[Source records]
= = = = = = =

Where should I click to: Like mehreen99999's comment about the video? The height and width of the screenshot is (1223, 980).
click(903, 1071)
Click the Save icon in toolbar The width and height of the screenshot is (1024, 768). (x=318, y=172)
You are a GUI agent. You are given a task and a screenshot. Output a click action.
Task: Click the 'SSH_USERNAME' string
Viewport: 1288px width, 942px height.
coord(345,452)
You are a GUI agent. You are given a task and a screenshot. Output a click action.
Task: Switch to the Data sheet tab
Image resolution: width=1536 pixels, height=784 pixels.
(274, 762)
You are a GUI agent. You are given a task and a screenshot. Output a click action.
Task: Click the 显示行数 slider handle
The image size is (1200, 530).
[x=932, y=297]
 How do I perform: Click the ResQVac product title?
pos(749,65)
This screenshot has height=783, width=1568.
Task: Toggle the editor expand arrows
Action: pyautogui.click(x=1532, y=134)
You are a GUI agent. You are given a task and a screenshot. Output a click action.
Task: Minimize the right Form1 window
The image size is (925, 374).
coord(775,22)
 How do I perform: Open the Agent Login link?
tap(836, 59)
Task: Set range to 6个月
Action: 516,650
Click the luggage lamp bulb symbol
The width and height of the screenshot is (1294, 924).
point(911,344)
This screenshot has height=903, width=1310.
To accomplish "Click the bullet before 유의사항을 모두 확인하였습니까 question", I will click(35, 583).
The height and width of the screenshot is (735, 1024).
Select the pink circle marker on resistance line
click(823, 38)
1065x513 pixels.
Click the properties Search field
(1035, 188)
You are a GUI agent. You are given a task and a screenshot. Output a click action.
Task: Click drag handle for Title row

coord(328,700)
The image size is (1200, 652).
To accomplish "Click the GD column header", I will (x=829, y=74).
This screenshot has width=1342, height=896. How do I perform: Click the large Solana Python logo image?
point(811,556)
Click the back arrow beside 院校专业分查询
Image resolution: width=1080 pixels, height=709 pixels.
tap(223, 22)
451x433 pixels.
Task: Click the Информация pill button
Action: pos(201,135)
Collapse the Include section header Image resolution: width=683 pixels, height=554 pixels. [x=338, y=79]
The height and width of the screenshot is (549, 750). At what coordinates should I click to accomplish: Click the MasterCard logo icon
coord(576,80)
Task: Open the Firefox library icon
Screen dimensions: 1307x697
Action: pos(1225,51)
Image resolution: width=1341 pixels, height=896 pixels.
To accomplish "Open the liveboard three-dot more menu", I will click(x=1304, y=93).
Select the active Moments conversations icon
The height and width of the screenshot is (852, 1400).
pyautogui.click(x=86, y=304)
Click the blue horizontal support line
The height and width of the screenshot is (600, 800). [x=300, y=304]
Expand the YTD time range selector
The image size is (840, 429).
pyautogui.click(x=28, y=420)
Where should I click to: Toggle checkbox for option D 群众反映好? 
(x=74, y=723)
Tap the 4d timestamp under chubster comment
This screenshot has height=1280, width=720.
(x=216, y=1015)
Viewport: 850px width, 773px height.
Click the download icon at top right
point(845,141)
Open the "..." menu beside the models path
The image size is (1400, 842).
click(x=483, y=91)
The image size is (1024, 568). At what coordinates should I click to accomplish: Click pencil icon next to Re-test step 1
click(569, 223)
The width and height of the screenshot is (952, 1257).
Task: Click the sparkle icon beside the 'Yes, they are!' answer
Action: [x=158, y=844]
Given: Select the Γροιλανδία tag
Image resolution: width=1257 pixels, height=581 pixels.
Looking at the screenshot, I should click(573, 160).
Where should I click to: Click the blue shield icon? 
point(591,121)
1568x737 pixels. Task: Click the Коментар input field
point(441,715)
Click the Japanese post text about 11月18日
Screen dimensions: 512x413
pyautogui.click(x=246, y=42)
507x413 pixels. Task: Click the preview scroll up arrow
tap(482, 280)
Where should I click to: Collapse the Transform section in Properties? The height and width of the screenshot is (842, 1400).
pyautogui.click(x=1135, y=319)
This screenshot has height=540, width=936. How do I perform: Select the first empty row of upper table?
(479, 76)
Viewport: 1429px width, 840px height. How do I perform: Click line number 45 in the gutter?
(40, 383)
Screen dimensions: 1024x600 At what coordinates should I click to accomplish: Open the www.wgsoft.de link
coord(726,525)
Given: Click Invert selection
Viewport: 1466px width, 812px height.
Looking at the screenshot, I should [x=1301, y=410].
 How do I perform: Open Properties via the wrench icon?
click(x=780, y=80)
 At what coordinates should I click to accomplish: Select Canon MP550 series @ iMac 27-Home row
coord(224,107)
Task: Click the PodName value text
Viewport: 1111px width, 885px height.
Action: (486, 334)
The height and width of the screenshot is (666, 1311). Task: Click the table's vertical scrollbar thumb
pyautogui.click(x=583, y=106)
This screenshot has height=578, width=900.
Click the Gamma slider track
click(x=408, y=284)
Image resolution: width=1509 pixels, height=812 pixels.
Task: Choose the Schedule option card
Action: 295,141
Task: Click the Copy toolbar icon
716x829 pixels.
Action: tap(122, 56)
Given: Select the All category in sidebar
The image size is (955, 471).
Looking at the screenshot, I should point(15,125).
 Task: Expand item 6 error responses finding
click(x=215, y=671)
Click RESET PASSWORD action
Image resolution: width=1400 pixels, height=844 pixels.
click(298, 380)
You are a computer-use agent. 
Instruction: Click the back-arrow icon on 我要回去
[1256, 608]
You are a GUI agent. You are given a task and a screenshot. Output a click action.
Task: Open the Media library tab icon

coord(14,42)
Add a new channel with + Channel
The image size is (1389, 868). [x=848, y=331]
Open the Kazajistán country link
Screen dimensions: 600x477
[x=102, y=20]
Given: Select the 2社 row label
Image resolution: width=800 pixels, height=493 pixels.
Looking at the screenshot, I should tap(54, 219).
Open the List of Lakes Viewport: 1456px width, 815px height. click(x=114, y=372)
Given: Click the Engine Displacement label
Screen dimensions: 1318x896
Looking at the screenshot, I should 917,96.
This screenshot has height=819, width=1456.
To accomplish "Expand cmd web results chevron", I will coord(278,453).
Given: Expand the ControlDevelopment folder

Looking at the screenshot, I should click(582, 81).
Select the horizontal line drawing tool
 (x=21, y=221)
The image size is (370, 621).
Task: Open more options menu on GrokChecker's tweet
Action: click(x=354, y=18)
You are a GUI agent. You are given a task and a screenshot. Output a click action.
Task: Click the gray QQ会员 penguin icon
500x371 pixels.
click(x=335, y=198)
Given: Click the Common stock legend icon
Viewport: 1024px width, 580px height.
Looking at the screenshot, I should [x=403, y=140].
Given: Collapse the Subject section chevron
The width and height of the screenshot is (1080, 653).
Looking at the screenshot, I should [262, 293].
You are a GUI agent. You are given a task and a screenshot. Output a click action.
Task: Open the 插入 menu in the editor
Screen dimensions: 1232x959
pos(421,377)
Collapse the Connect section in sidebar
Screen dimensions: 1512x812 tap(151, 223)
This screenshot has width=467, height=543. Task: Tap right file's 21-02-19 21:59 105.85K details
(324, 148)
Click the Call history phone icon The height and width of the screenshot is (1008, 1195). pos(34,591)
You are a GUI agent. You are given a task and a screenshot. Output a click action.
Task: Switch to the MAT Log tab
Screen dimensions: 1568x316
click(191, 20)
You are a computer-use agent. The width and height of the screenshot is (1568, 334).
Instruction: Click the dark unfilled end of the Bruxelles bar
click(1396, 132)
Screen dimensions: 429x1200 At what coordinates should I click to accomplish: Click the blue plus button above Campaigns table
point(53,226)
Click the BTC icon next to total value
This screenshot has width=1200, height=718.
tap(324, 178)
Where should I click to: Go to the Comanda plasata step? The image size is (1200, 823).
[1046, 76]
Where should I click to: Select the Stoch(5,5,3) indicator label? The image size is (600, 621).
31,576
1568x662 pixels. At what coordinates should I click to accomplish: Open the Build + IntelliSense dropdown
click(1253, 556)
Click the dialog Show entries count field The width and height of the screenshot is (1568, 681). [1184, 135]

= = = = = = =

§ Objective: Retype the rows from the line containing "Viewport: 1429px width, 840px" through the line containing "coord(726,525)", both included, reproducing each character as it appears.

§ Solution:
Viewport: 1429px width, 840px height. How do I perform: Click line number 45 in the gutter?
(40, 383)
Screen dimensions: 1024x600 At what coordinates should I click to accomplish: Open the www.wgsoft.de link
coord(726,525)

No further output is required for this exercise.